OK. On to this year’s resolutions!

  • I know what you are thinking: Did he actually do more Schirmer tests in 2024? Sigh. Sadly, no. But I did do a whole bunch of objective measurements of the tear meniscus level using the M&S Bruder Ocular Surface Analyzer and found that to be helpful. I will keep trying on the Schirmer thing in 2025.
  • Speaking of Schirmer tests and meniscus heights, both measurements are a helpful cue for punctal occlusion intervention. A low meniscus or anesthetized Schirmer under 8 mm should prompt you to consider this.
  • Prediction: 2025 is the year of punctal occlusion. I resolve to do more of this when testing indicates that it will likely be helpful. For SkyVision, this means Lacrifill (Nordic Pharma).
  • Sadly, because of this resolution, I also resolve to figure out the barbed wire-festooned landscape of billing regulations associated with punctal occlusion and come up with a protocol to use this therapy despite all the barriers we face to do so properly.
  • This month has brought more than its share of unusually demanding new patients coming for DED consultations. At least it seems that way. I am going to work very hard on my resolution to always start with the understanding that it is their symptoms making the demands and to continue to respond with patience and compassion.
  • Along those lines, I have noticed that the divide between what we might call “basic” DED care and “advanced” has become much starker and more obvious. Most patients can be handled quite well by following my “Basics” series published last year (part 1, part 2, part 3, part 4). I resolve to try to formulate a similar series for complex cases.
  • I resolve to publicly share how grateful I am for the help I receive with my own patients when I run out of ideas. I will start here and now with a shout-out, mad respect and deep appreciation for Rony Sayegh, MD, at the Cleveland Clinic who backstops me on some of my most challenging cases. Thank you, Rony. You are a gift.
  • With all our new medications and in-office procedures, it is tempting to simply layer on more and more care for our patients with DED. I resolve to think about the burdens that all medical care can bring to my patients as I formulate their treatment plans. One of my topics for 2025 will be revisiting the concept of minimal effective dose.
  • Last year I resolved to increase my professional travel. To accept more invitations to speak or to attend meetings. How did I do? Meh, not well at all. I really am sincere in this desire, though, so help me out. Invite me to something! If I can convince Beth to come along, I might even say “yes”! Looking at you Tom Oetting, Dave Granet and everyone at NYU who forgot I trained there.

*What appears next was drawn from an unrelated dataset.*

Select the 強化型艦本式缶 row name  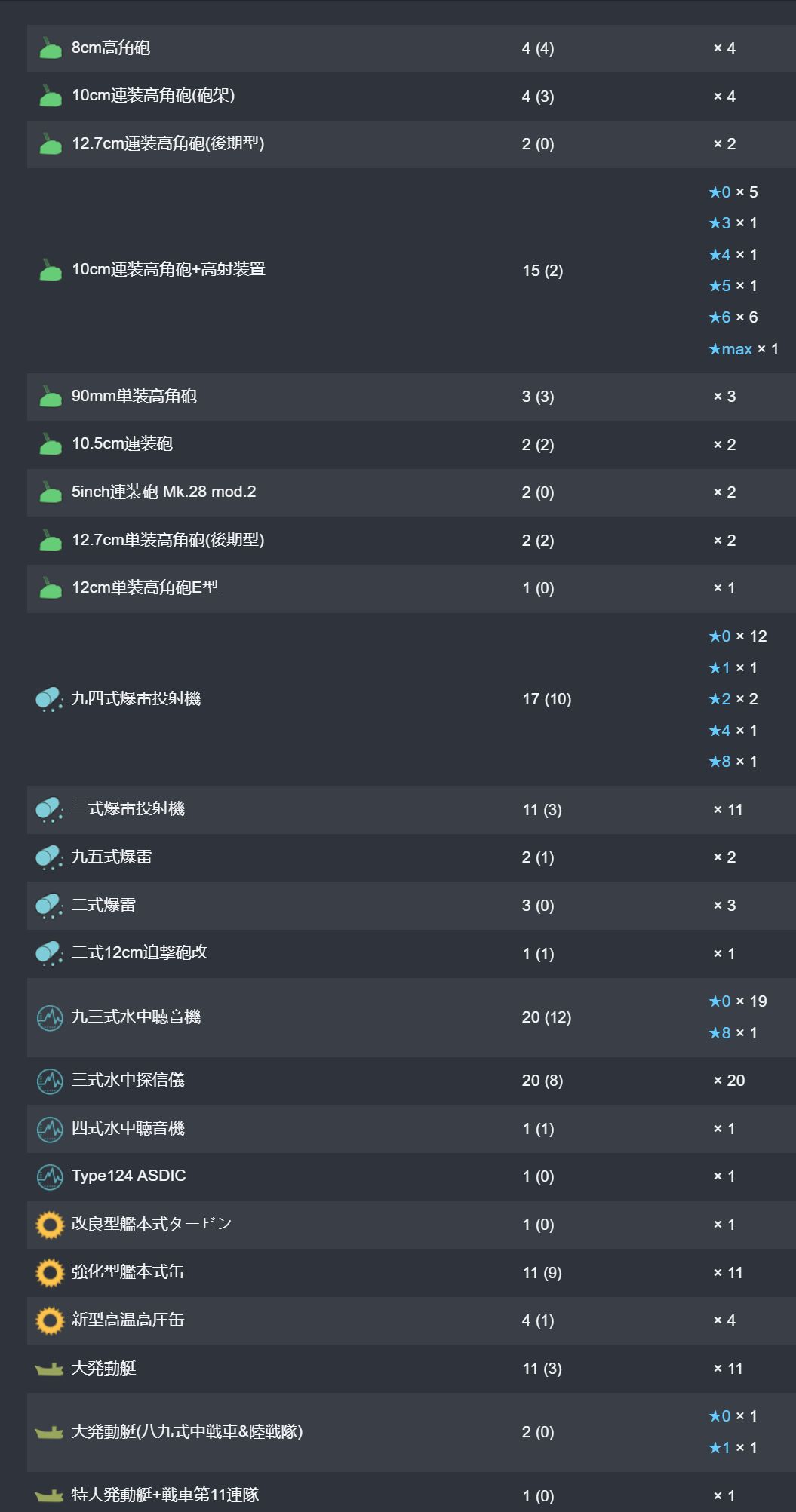[x=128, y=1272]
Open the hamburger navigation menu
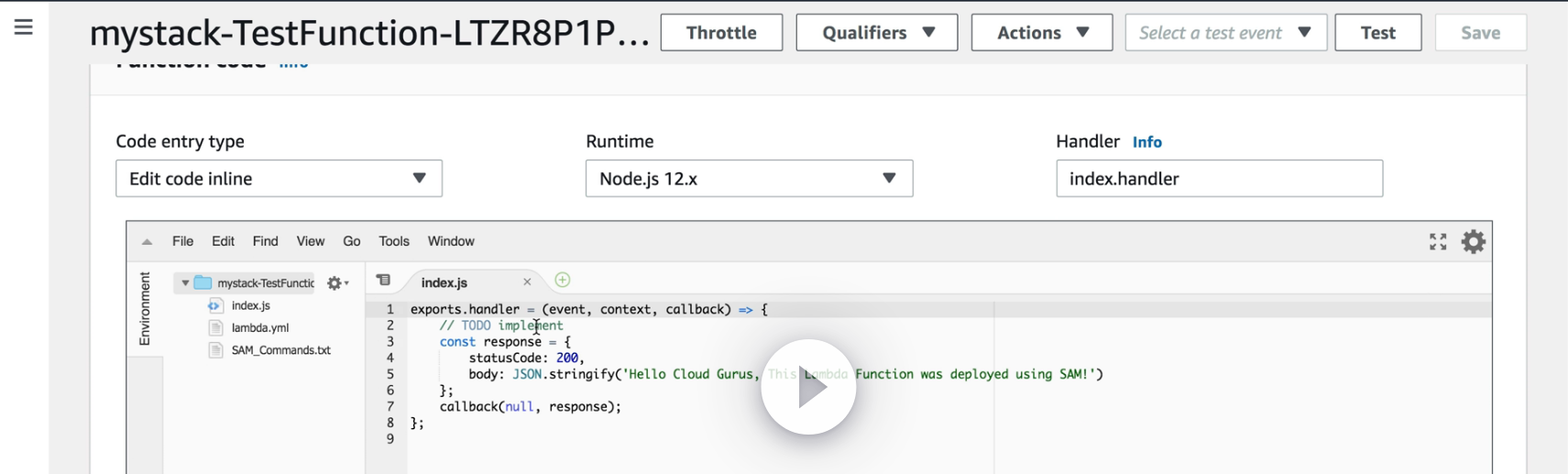 tap(24, 28)
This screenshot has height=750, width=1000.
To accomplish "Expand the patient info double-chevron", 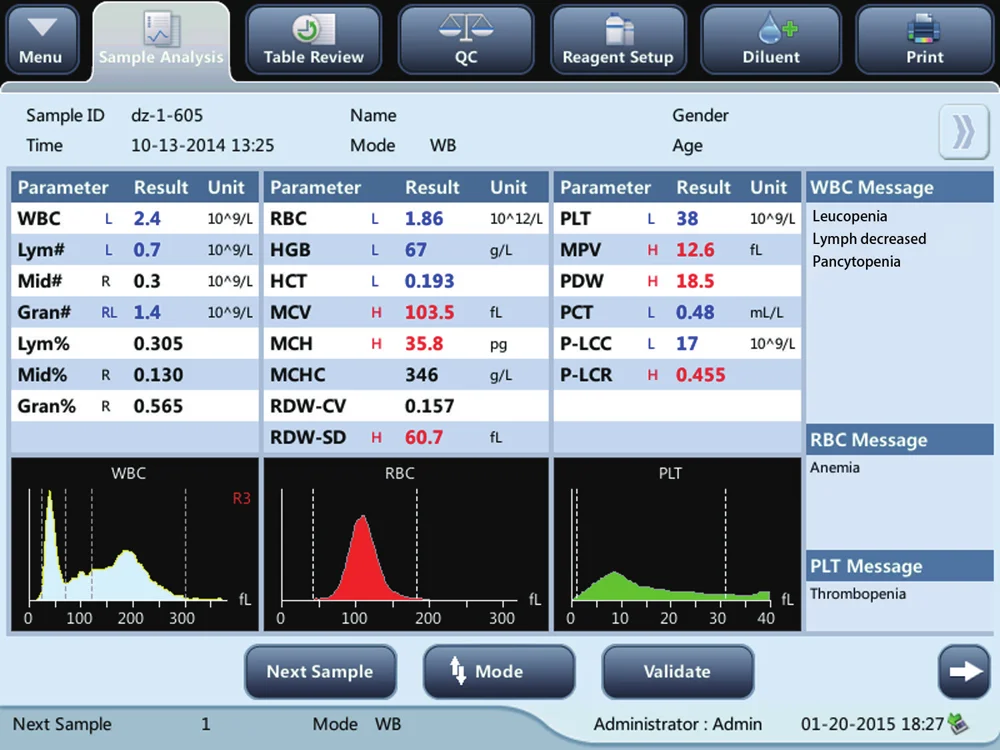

And now, something a little different. I once read about a practice in which one suggested a resolution for another. A spouse, family member or friend. I think that is absolute madness! Still, perhaps with a tiny tweak, we might find a way to make that a better idea. Let me finish with a couple of resolutions that we might share.

  • Let us all resolve to be kind. To make kindness our first initiative. To consider the other person sitting across from us, on the other end of the text or call, or reading what we have written and how that might affect them. To make being kind our default option.
  • Let us all resolve to be healthy. To do the work we can do to make ourselves so. To remember that we are surrounded by people who need us, care about us and who would miss us terribly if we were gone. Resolve to see your doctor, address risk factors, tidy up your diet and get off the couch.
  • Let us all resolve to make time for our friendships. Being a friend requires commitment, time and effort. Doing so is as much a gift to ourselves as it is a gift to our friends. We would all do well to read the book The Good Life by Robert Waldinger, MD, and Marc Schulz, PhD, on the importance of close personal relationships for a long and healthy life.

And lastly, I resolve to be right here, each month, for as long as I can, for as long as you’ll have me. Happy New Year to you and yours. May we all resolve to make it the best year yet!

RIP Scott Hunter, Oct. 27, 1975-Dec. 3, 2024. We all miss you terribly.